======== Data extract

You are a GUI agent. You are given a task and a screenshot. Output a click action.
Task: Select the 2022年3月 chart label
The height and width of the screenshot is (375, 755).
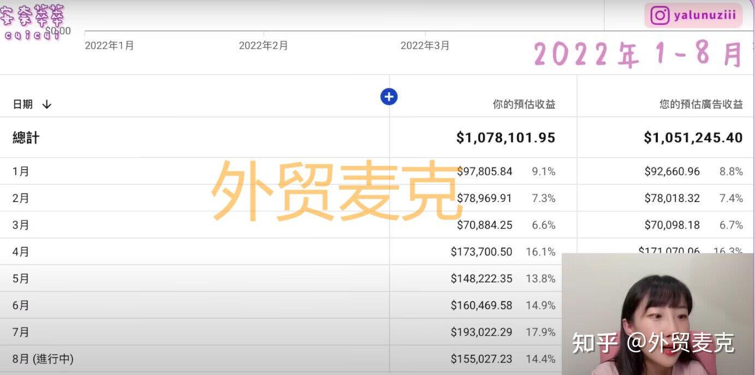coord(425,46)
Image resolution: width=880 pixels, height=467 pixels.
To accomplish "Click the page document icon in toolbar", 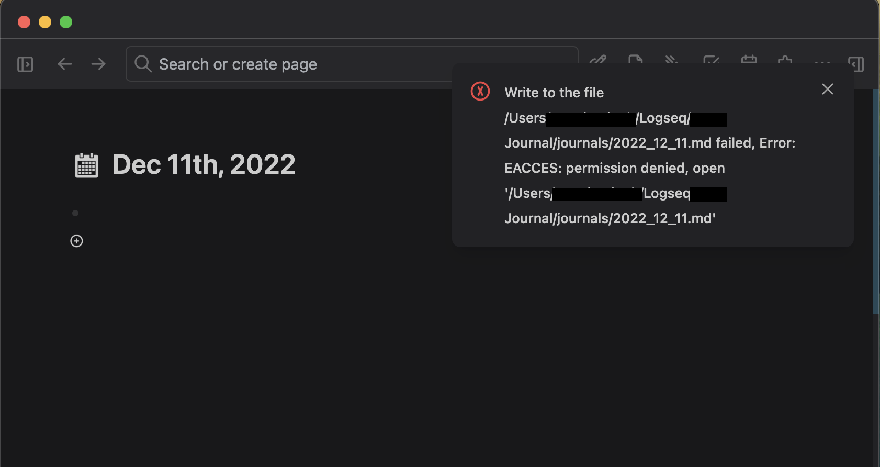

================

## What needs to be done
A word-for-word retyping of the material above is expected, without pictures.

## Exercise answer
You are a GUI agent. You are given a task and a screenshot. Output a click action.
Task: Select the 2022年3月 chart label
The height and width of the screenshot is (375, 755).
coord(425,46)
Image resolution: width=880 pixels, height=467 pixels.
To accomplish "Click the page document icon in toolbar", 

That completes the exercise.